■ **Work request**
Using the records below, locate all lines containing "computer" and return them.

▼

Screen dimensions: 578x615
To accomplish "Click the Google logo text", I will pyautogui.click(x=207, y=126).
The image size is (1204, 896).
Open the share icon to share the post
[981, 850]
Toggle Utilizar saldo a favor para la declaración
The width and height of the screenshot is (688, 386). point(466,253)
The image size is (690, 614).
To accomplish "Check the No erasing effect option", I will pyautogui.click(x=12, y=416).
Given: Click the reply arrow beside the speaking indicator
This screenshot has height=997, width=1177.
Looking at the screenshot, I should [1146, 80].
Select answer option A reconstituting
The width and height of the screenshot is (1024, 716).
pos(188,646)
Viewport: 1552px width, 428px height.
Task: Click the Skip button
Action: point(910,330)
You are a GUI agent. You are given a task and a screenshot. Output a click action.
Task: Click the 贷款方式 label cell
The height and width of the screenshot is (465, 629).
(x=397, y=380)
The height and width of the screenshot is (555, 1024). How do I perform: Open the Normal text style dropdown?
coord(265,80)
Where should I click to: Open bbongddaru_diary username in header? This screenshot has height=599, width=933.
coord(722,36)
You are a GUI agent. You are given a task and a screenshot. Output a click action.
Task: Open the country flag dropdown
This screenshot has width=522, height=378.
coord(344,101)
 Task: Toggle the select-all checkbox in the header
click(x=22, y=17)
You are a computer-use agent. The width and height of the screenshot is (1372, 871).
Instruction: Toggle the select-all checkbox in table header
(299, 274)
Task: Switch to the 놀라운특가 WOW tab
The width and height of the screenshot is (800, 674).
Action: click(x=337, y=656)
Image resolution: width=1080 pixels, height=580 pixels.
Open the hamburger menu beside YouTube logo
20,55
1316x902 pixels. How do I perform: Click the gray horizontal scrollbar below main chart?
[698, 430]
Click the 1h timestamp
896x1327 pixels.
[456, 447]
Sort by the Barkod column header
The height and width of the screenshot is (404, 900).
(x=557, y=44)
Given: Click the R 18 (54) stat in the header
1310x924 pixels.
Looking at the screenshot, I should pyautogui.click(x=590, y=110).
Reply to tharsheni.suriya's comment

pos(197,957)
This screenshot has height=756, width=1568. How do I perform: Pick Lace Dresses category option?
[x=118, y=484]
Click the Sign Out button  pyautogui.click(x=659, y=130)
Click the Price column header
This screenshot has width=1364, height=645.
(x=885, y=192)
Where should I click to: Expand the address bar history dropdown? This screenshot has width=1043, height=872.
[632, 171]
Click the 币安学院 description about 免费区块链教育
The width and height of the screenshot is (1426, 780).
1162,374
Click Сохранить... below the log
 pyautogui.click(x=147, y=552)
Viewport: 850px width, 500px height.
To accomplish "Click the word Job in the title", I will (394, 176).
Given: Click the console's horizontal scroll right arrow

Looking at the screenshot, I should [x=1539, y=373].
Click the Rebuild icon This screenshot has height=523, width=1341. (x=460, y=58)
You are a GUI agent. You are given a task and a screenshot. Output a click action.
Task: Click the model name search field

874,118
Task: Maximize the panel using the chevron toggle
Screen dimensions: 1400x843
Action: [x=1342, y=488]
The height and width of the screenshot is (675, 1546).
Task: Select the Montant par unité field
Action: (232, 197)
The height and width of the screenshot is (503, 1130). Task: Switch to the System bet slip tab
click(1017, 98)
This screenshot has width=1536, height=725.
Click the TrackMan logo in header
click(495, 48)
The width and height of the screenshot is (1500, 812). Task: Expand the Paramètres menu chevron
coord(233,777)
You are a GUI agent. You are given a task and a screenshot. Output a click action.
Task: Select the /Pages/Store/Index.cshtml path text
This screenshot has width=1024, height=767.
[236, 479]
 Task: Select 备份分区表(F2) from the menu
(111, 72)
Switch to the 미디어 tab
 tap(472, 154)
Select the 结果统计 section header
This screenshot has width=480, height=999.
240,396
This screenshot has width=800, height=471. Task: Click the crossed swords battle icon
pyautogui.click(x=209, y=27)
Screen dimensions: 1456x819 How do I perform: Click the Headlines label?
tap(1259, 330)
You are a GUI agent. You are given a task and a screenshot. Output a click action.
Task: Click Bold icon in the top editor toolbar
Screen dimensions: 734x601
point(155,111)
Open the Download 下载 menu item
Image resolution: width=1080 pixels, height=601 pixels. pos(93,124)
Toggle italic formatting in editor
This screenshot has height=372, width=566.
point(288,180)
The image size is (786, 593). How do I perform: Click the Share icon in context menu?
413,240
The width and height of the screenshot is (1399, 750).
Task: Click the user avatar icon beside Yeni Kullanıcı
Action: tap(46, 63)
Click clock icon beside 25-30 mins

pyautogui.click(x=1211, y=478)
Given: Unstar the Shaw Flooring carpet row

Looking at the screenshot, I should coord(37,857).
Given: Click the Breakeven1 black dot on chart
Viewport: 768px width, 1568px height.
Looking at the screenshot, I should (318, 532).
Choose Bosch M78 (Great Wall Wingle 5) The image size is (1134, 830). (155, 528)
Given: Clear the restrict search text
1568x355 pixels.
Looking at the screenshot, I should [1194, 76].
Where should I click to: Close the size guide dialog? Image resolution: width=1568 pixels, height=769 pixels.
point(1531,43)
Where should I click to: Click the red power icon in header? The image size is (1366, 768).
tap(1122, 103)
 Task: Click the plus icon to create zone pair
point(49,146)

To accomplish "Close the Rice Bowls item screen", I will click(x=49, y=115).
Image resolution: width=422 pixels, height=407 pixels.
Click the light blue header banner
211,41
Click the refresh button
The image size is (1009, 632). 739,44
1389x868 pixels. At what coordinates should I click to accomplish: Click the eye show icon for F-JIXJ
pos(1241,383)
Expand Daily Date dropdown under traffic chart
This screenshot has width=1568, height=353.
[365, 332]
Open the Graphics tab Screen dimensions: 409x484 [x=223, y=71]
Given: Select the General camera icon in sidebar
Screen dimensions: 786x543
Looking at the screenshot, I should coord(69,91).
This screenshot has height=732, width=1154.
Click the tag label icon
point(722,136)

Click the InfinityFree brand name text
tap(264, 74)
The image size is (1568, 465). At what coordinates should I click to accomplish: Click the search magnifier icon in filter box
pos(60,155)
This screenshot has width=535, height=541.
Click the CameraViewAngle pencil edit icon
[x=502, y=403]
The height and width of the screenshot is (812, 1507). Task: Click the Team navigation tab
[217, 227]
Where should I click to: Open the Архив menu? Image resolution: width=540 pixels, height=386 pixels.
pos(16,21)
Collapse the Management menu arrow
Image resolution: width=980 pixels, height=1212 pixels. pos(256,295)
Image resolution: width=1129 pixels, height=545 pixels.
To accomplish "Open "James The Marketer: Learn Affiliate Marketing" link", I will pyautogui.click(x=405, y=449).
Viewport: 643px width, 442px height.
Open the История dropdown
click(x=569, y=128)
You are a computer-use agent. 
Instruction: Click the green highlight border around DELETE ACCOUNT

▲

■ **Solution below**
You are a computer-use agent. The width and height of the screenshot is (1372, 871).
You are a computer-use agent. 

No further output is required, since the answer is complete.